As a misanthrope, I really don't understand racism. Actually, that's not true. I understand it, I just think that it's the height of intellectual laziness. Hating someone on the basis of the race, religion, gender or who they fuck just shows that you're not motivated enough to get to know somebody well enough to loathe them on a truly personal, individual basis. I'm 41 years old. I've hated a lot of people for a long time. My contempt is precious to me and I don't like to waste it on life's trivialities.
On the other hand, I try not to leave the house unless getting laid is a virtual certainty. I also haven't been in a library since I was in college, twenty years ago. I have more than enough books to keep me occupied and I have Al Gore's fabled interwebs. They keep me company and inspire some of the most frenzied onanism you could ever hope to see.
Which, in a roundabout way, brings me to Alexandra Wallace. Apparently, she's a political science major at UCLA - two well-known symptoms of being an idiot - and has a titanic hard on for Asians. So she did what modern man is currently most famous for ... she put her thoughts on YouTube.

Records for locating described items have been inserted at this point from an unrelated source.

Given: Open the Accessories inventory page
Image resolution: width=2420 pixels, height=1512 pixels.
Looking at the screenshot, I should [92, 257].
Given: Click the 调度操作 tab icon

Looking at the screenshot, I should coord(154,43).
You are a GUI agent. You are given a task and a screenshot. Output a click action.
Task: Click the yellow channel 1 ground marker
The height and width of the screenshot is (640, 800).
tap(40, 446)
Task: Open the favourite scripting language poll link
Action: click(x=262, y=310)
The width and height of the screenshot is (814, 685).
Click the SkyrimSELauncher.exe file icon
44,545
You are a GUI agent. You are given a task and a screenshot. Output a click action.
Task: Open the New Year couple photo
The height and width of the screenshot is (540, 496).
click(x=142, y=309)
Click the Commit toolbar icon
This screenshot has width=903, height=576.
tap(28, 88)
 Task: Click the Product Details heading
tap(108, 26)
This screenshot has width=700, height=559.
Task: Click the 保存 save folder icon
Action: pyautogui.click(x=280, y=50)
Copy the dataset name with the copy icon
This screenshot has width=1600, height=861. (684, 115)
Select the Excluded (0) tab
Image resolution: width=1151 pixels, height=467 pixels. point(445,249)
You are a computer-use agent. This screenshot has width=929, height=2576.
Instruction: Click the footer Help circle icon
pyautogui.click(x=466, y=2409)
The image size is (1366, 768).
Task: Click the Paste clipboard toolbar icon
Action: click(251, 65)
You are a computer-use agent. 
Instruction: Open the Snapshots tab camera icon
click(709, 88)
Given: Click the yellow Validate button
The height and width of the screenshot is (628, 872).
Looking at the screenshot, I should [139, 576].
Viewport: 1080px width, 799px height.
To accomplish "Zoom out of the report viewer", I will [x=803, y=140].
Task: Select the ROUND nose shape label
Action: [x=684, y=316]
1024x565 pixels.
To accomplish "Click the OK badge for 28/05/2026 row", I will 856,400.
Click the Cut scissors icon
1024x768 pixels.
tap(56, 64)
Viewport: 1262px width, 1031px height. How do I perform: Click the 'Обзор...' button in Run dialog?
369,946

Having heard that Miss Wallace's video caused quite the brouhaha this week, I tried watching it. I really did. But other than noticing that she did a reasonable Rush Limbaugh impression, I sort of zoned out after about three seconds.
This is because Allie is a really cute blonde with big fake tits. I've had girls like that threaten to kill me and I did nothing more than nod and smile. It might be hypnosis, the dull throbbing in my crotch, or some twisted and wrong combination of the two. If you're a really cute blonde with big fake tits, I probably won't notice anything other than that you're a really cute blonde with big fake tits. The racism escaped me, but so did practically everything else. Except the Limbaugh impression. No one should do that.
To be fair to myself, I'm like that a lot with pretty girls. When Brampton MP Ruby Dhalla was accused of running a human slavery ring out of her mom's basement, I defended her because she's really hot. And I should point out that things like organized human slavery usually upsets me quite a bit. I might just be a really shallow fellow. I try not to be, but the evidence that I'm failing is pretty irrefutable at this point.
But there is a bright side to all this unpleasantness. I managed to learn something from Miss Wallace even though I didn't really hear a word that she said. I abhor racism because it's lazy. But if you absolutely insist on being a racist, like everybody tells me Alexandra is, try to be a really cute blonde with big fake tits. Then I won't notice. And when I don't notice stuff, that's when the healing can begin.
Come to think of it, if everyone were just a little more like me, we'd be better off as people.